Creatine is an amino acid naturally synthesized in the liver, kidneys, and pancreas from the amino acids glycine, arginine, and methionine (41). Creatine also can be obtained from protein rich foods, such as meat, fish, and poultry. Creatine is phosphorylated by creatine kinase to the higher-energy phosphocreatine (41), which is used throughout the body as an energy source. Phosphocreatine is stored in more metabolically active areas, such as skeletal muscle, heart, and brain. Creatine supplementation first gained notoriety for its use as a performance enhancing supplement and has been used mainly in strength and muscle building activities (41).

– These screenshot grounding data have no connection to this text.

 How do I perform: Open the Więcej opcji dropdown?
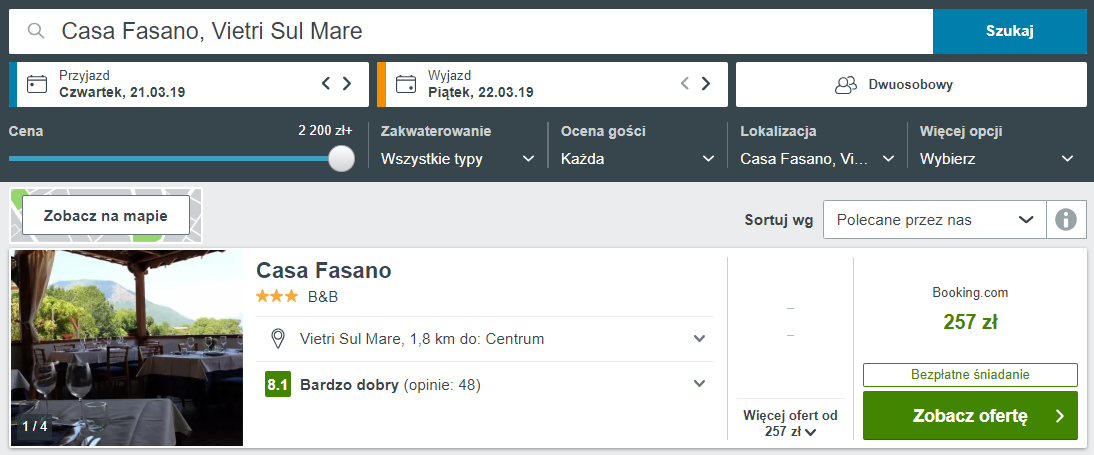(x=996, y=159)
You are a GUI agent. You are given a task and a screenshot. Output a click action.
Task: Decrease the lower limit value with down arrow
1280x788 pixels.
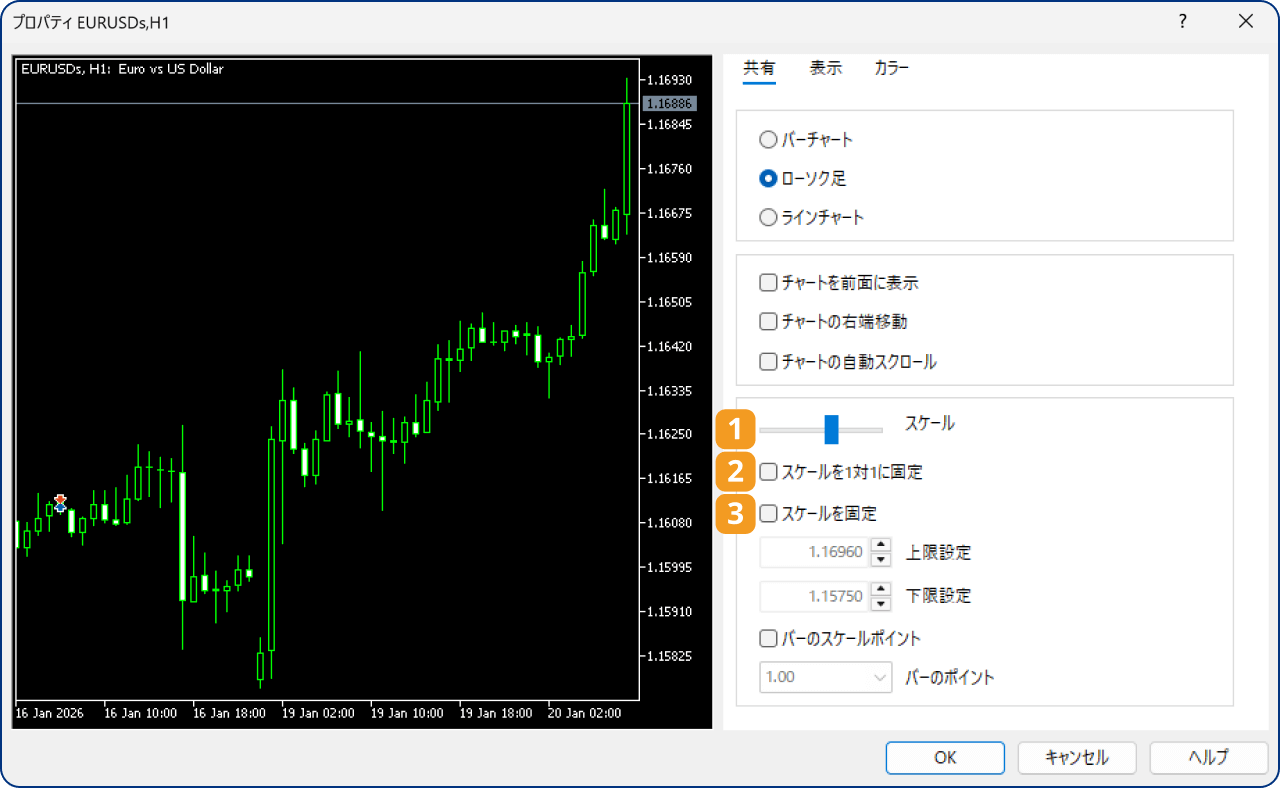click(x=880, y=603)
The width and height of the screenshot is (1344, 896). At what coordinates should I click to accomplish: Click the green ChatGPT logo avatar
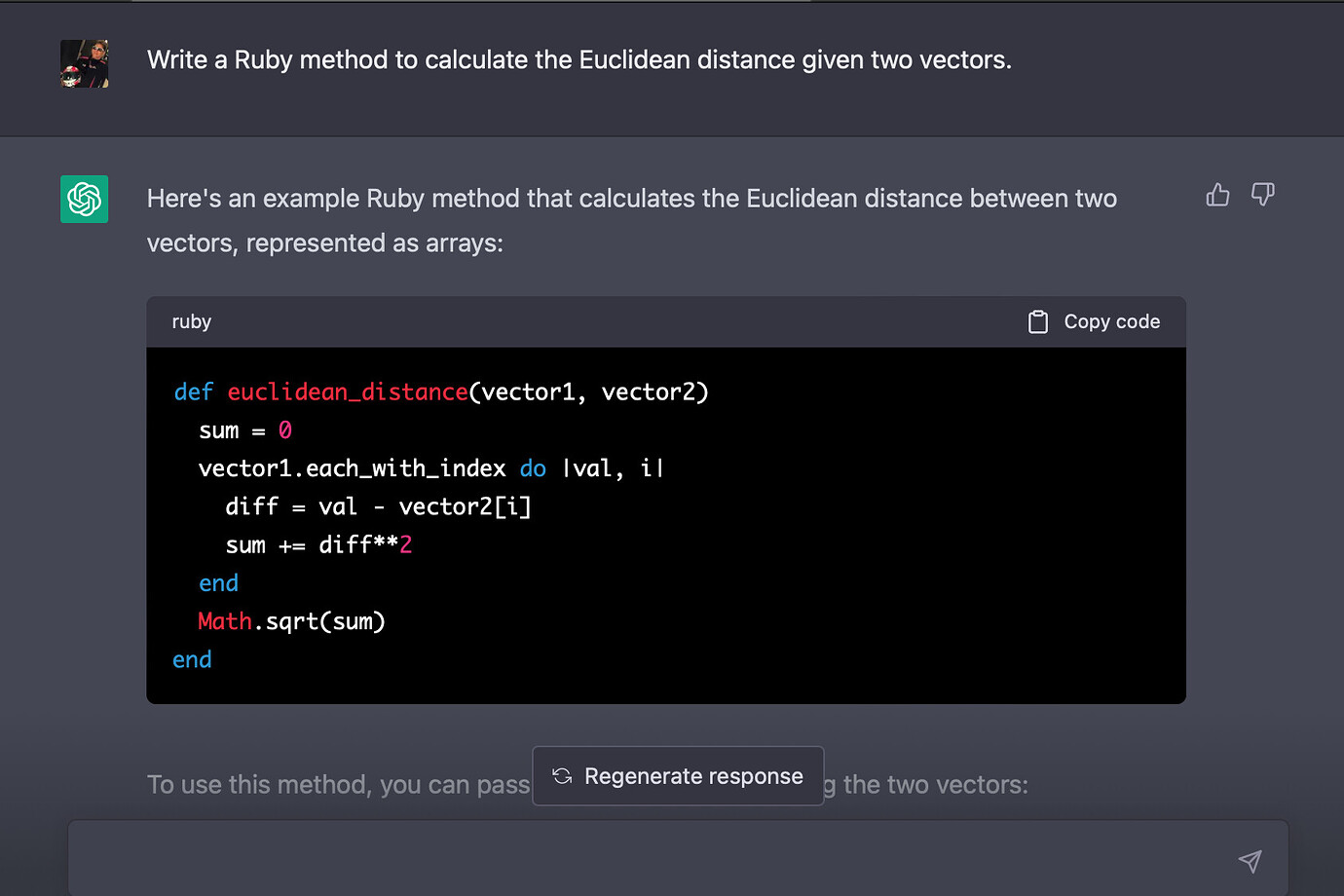[85, 200]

Besides skeletal muscle, creatine is also used in the CNS as an energy source (21). In the animal model, creatine and phosphocreatine levels are decreased after mild TBI (98). Research has focused on the concept that creatine can replenish energy stores and minimize the effects of the hypermetabolic state that occurs after a cerebral concussion (103). Preclinical studies in rodents with a creatine rich diet have demonstrated some degree of neuroprotection follow experimental brain injury (91). Creatine neuroprotection may arise from maintenance of cellular ATP levels resulting in the reduction of mitochondrial permeability, free oxygen radicals, and calcium levels (103). The increase in mitochondrial membrane potential, decrease in intramitochondrial levels of ROS and calcium, and maintenance of adeosine triphosphate (ATP) levels suggest that neuroprotection is related to maintenance of mitochondrial bioenergetics (83).

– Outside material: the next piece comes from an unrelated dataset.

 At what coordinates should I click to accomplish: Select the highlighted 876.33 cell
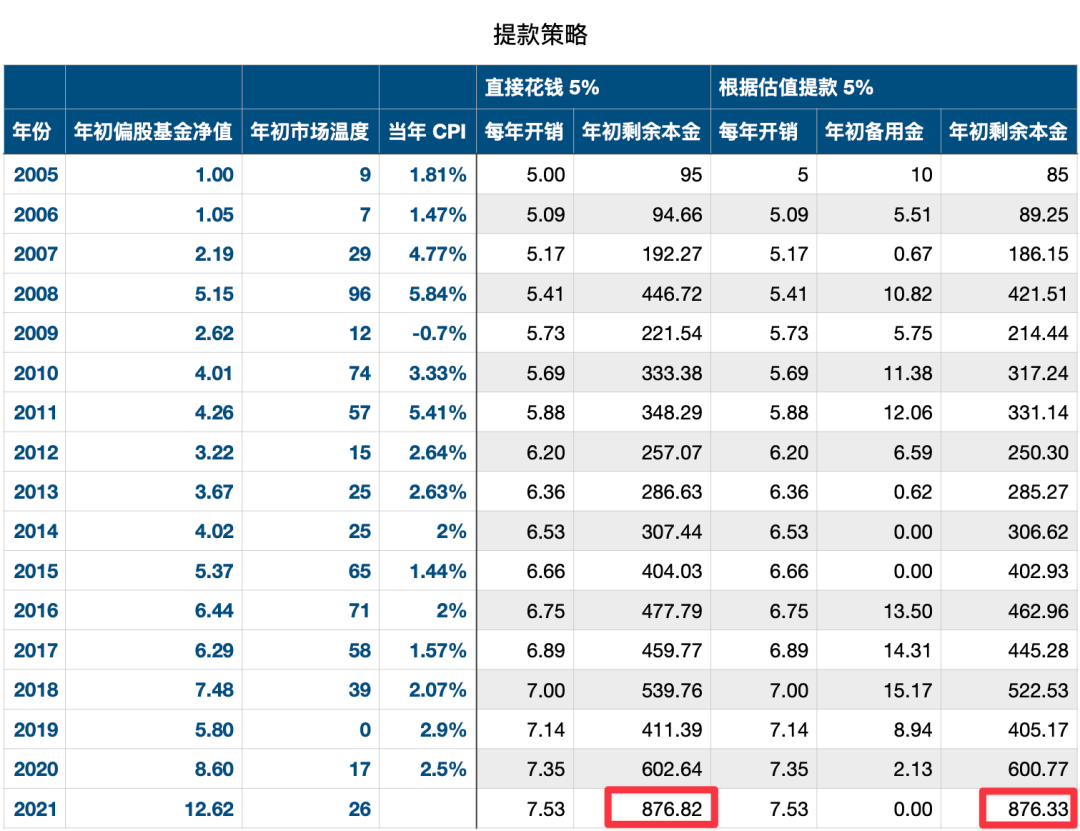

In one study of severe pediatric TBI, creatine supplementation demonstrated improved short and long term outcomes (89). The improved short-term outcomes included less time intubated, less time in the intensive care unit (ICU), and improved amnesia. Long-term improvements were seen in self-care, communication, behavior, and cognition (89). These patients with TBI had injuries much more severe than a typical patient with SRC, and it is still unknown if improved outcomes would be seen in milder self-limited injuries, such as a concussion.
Concussions are common neurologic events that affect many athletes. Very little has been studied on the treatment of concussions with supplements and medications. The U.S. FDA reminds us that no supplement has been proven to treat concussions (1). Many animal studies show that supplements have potential for improving the effects of a brain injury but none have been shown to be of consistent benefit in human studies. It is important to remember how vitamin E was thought to prevent cardiovascular disease in men but vitamin E was associated with an increased risk of hemorrhagic stroke and it seemed to increase mortality (18). Animal studies on severe TBI may not therefore be applicable transfer to SRC.

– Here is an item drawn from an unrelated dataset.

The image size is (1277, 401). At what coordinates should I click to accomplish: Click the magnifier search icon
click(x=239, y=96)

Of the many supplements reviewed in this article, Ω-3 FA have potential for SRC treatment but in the one human trial those taking higher dosages preinjury had more concussions and in animal studies postinjury administration was as effective as pretreatment. NAC has demonstrated a positive short-term effect on blast injuries in soldiers if administered within 24 h but there are no studies in SRC. Caffeine, conversely, may be detrimental if taken after SRC. Vitamins D, C, and E have the potential for efficacy if taken preinjury with lower serum levels suffering worse outcomes in animal studies. Current human trials for nicotinamide ribose, melatonin, and BCAA may soon provide more evidence for the use of these supplements to reduce the impact of SRC in athletes.
The authors declare no conflict of interest and do not have any financial disclosures.